Aufgabe 1 —
Nenne alle Personen, die in der Filmbeschreibung für Regie, Drehbuch oder Musik angegeben sind, jeweils mit ihrer Aufgabe.
Aufgabe 2 —
Gib aus der Filmbeschreibung den Abschnitt wörtlich aus, der mit „Doch als sich“ anfängt und bis einschließlich „Freiheit schleusen ...“ reicht.

══ Textauszug

Regie: Ben Affleck, Drehbuch: Chris Terrio, Musik: Alexandre
Desplat
Darsteller: Ben Affleck, Alan Arkin, John Goodman, Bryan
Cranston, Victor Garber, Tate Donovan, Clea DuVall, Rory Cochrane, Kerry Bishé,
Scoot McNairy, Christopher Denham, Kyle Chandler, Željko Ivanek, Titus
Welliver, Bob Gunton, Philip Baker Hall, Richard Kind, Keith Szarabajka, Sheila
Vand, Chris Messina, Taylor Schilling, Omid Abtahi, Adrienne
Barbeau, Aidan Sussman, Tom Lenk, Michael Parks
Als im Iran 1979 nach mehr als zwei Jahrzehnten unter der
diktatorischen Herrschaft des Schah Pahlavi die Islamische Revolution
ausbricht, flieht der gestürzte und todkranke Schah außer Landes und erhält
Asyl in den Vereinigten Staaten. Als Konsequenz stürmen die aufgebrachten Massen in Teheran die
US-amerikanische Botschaft und nehmen Dutzende Diplomaten als Geiseln, um die
Auslieferung des ob seiner Verschwendungssucht und Brutalität verhassten ehemaligen Herrschers zu erzwingen. Sechs
Botschaftsangehörige, deren Arbeitsstelle sich am Rand des Gebäudekomplexes
befindet, können entkommen und erhalten heimlich Zuflicht in der kanadischen
Botschaft. In den USA wird beschlossen, sie dort zu belassen und abzuwarten.
Doch als sich nach Monaten die Lage dramatisch zuspitzt und zudem die iranischen
Revolutionsgarden durch die Rekonstruktion geschredderter Akten kurz davor
stehen, von der Existenz und Identität der sechs Flüchtigen zu erfahren, wird der erfahrene, auf Rettungsaktionen
spezialisierte CIA-Agent Tony Mendez (Ben Affleck, "To the Wonder") beauftragt, sie aus dem Land
herauszuholen. Gelingen soll dies mit einem scheinbar aberwitzigen Plan: Unter
dem Deckmantel, Drehorte für eine große Hollywood-Produktion zu
sichten, will Tony als vorgeblicher Brite nach Teheran reisen und die
Botschaftsangehörigen mit kanadischen Pässen als seine Filmcrew durch die
Kontrollen am Flughafen in die Freiheit schleusen ...

════
══ Bereitgestellte Daten

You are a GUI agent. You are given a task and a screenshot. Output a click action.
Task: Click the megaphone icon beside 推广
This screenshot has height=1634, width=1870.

════

Lösung 1 —
Regie: Ben Affleck
Drehbuch: Chris Terrio
Musik: Alexandre Desplat

Lösung 2 —
Doch als sich nach Monaten die Lage dramatisch zuspitzt und zudem die iranischen
Revolutionsgarden durch die Rekonstruktion geschredderter Akten kurz davor
stehen, von der Existenz und Identität der sechs Flüchtigen zu erfahren, wird der erfahrene, auf Rettungsaktionen
spezialisierte CIA-Agent Tony Mendez (Ben Affleck, "To the Wonder") beauftragt, sie aus dem Land
herauszuholen. Gelingen soll dies mit einem scheinbar aberwitzigen Plan: Unter
dem Deckmantel, Drehorte für eine große Hollywood-Produktion zu
sichten, will Tony als vorgeblicher Brite nach Teheran reisen und die
Botschaftsangehörigen mit kanadischen Pässen als seine Filmcrew durch die
Kontrollen am Flughafen in die Freiheit schleusen ...